◆ **Work to complete**:
Please answer these questions using the Kurt Walker biography below:
1. With which team did Walker start his professional career?
2. Against which team did he score his first NHL goal?
3. With which team did he end his professional career?

Kurt Walker (June 10, 1954 – August 17, 2018) was an American professional ice hockey player who played 71 games in the National Hockey League (NHL) for the Toronto Maple Leafs between 1976 and 1978.

Career
Walker started his professional career with the Saginaw Gears, of the International Hockey League, in the 1974–75 IHL season.

Walker played 71 NHL games, over parts of the 1975–76 through 1977–78 NHL seasons, all with the Toronto Maple Leafs. He scored his first career NHL goal against the Vancouver Canucks on January 21, 1977. Walker scored 9 points in the NHL and accrued 152 penalty minutes.

He closed out his professional career with the Adirondack Red Wings of the American Hockey League in the 1979–80 AHL season.

◆ **Recorded data**:

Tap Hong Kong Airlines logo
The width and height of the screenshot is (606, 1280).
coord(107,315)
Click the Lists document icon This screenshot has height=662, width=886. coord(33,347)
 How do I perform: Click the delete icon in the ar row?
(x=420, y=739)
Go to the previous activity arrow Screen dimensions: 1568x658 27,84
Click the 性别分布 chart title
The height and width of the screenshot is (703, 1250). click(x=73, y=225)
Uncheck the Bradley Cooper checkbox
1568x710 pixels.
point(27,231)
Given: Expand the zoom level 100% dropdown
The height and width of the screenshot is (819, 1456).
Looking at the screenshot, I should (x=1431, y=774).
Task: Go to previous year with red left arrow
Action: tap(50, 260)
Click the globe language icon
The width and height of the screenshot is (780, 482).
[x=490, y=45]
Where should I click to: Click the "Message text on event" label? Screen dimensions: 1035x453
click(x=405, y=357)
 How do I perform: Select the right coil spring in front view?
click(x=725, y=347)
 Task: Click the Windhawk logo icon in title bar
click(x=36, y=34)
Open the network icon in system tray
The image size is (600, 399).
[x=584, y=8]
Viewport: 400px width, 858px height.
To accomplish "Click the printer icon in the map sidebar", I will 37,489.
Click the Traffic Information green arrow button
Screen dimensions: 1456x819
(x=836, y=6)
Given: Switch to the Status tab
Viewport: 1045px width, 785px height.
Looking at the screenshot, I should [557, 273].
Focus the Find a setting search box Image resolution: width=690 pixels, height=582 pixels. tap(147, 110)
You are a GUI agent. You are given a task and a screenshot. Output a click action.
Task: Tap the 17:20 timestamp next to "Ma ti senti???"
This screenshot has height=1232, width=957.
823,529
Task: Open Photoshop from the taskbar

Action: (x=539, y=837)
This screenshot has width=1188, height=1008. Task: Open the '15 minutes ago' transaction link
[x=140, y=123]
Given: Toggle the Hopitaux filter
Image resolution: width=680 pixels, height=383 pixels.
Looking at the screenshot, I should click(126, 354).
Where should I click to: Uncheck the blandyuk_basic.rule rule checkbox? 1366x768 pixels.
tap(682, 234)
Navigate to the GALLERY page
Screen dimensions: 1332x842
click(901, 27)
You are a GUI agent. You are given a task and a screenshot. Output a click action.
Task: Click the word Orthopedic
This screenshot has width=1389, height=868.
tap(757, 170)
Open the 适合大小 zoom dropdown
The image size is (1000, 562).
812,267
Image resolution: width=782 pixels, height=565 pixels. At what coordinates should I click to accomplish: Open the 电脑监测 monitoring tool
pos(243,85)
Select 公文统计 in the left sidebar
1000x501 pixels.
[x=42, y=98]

◆ **The result**:
1. The Saginaw Gears of the International Hockey League
2. The Vancouver Canucks
3. The Adirondack Red Wings of the American Hockey League